WRITTEN TASK — List each line of the items below that contains the word "This".

━━━━━━━━

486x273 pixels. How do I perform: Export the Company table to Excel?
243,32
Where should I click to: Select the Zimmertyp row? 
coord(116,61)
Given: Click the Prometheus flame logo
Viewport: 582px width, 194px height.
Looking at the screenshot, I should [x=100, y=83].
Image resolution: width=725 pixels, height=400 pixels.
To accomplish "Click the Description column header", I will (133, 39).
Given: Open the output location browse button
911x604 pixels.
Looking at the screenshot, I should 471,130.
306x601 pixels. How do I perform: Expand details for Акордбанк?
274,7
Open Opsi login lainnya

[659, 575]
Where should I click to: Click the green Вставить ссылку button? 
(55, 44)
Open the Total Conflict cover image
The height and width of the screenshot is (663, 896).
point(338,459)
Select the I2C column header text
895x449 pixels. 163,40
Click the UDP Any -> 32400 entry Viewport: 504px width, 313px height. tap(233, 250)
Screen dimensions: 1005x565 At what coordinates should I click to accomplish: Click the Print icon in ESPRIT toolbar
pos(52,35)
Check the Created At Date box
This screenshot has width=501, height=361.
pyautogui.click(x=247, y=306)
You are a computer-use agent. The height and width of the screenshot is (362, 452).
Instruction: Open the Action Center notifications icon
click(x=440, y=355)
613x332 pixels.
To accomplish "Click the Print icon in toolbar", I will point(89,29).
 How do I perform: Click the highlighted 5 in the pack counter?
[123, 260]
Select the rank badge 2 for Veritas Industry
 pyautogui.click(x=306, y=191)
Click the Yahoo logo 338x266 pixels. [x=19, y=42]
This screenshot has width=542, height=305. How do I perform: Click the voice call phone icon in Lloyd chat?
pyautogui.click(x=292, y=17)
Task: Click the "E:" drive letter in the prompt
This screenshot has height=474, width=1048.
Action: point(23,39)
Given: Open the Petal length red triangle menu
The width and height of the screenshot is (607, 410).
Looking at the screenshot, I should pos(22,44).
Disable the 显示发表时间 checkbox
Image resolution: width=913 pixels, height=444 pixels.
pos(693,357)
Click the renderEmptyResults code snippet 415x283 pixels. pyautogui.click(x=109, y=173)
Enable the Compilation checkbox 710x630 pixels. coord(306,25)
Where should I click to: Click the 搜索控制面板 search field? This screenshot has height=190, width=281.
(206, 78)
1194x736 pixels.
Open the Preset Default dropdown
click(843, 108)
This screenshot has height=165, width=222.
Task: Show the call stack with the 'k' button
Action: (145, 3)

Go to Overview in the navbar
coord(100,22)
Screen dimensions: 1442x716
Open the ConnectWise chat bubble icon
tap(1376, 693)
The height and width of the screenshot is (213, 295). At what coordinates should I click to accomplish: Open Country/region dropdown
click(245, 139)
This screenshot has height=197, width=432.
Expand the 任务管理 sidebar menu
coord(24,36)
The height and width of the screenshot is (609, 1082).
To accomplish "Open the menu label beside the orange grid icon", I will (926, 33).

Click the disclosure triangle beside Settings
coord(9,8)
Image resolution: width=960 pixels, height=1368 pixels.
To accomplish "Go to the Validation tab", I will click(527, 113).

━━━━━━━━

FULL OUTPUT —
This screenshot has width=501, height=361.
This screenshot has width=542, height=305. How do I perform: Click the voice call phone icon in Lloyd chat?
This screenshot has height=474, width=1048.
Where should I click to: Click the 搜索控制面板 search field? This screenshot has height=190, width=281.
This screenshot has height=165, width=222.
This screenshot has height=197, width=432.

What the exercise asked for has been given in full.